Sandy needs his good name back immediately. The red tape of the legal system would take far too long for Sandy to keep his new job even though they know exactly who and where the impostor is, and so it seems his best bet is to go to Florida and bring her back to the officials in Denver to prosecute. Considering the amount of money he has to spend to do that, it would seem to me a bounty hunter might’ve been more cost effective. Of course, someone has already hired a skiptracer for a bail she skipped, and that gangster sends a couple of his hitmen after her as well. So you can see that there will be many more obstacles in getting Diane to clear his name than Sandy could possibly anticipate.

Although it isn’t hard to predict how the plot of this movie will progress, there are several sequences that produce moments of satisfying hilarity. One section of the movie involves Diane picking up a salesman in a bar named Big Chuck, played by Eric Stonestreet of “Modern Family”. Their sex scene doesn’t quite reach the heights of those in “MacGruber”, but it’s pretty intense. I especially liked how the “safe word” is ignored. The best comedic moments, however, come when it’s just Bateman and McCarthy working off each other. Their first and second highway encounters are particularly funny. I also liked that even once Sandy begins to realize there is more to this woman than anyone has guessed, she still annoys the hell out of him.
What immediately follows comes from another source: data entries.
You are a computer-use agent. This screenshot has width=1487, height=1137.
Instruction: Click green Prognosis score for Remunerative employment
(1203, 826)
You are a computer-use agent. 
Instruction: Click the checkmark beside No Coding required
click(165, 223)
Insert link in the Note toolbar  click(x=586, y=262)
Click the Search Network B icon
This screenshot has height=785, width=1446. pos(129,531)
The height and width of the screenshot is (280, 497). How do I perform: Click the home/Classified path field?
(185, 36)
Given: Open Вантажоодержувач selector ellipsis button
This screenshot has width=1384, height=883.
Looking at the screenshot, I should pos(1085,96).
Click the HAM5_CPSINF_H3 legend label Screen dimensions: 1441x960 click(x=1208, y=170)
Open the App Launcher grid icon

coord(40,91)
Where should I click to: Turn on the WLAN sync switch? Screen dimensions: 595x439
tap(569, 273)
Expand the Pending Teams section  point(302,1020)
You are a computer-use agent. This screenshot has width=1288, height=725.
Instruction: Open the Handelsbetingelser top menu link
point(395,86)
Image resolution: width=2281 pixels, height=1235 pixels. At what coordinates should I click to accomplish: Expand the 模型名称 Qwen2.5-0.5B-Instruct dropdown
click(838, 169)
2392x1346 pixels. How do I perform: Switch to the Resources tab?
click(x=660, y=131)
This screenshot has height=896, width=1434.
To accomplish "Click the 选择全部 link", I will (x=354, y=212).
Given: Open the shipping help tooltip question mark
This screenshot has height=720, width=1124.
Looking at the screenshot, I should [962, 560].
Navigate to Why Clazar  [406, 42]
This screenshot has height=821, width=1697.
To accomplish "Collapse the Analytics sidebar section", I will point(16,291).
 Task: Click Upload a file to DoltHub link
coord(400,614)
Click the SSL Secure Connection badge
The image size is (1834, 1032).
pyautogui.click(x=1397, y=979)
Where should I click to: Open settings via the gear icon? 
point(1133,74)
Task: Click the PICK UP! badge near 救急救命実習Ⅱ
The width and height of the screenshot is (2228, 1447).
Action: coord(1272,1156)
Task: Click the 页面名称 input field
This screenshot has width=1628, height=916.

“Identity Thief” is a mid range success for Gordon. His “Four Christmases” was a little too typical, whereas his movie “Horrible Bosses” was more original and broke some sitcom molds. This one lies someplace in between. Some might find the ending a little too neat and sentimental in the way it kind of works out for everybody. I would wonder how any other ending could be better considering how both characters are set up for the audience’s sympathy. With any other actress, Diane couldn’t gain our sympathy. I can’t see why anyone would want this movie to end terribly for either character. This is pretty lighthearted stuff. It’s rendered a little grittier and funnier with the adult treatment afforded by the R rating, but the material never serves anything beyond the joke. Depth isn’t necessary to make this material worthwhile. This is simply a fun time at the movies with a goofball comedy. That’s enough.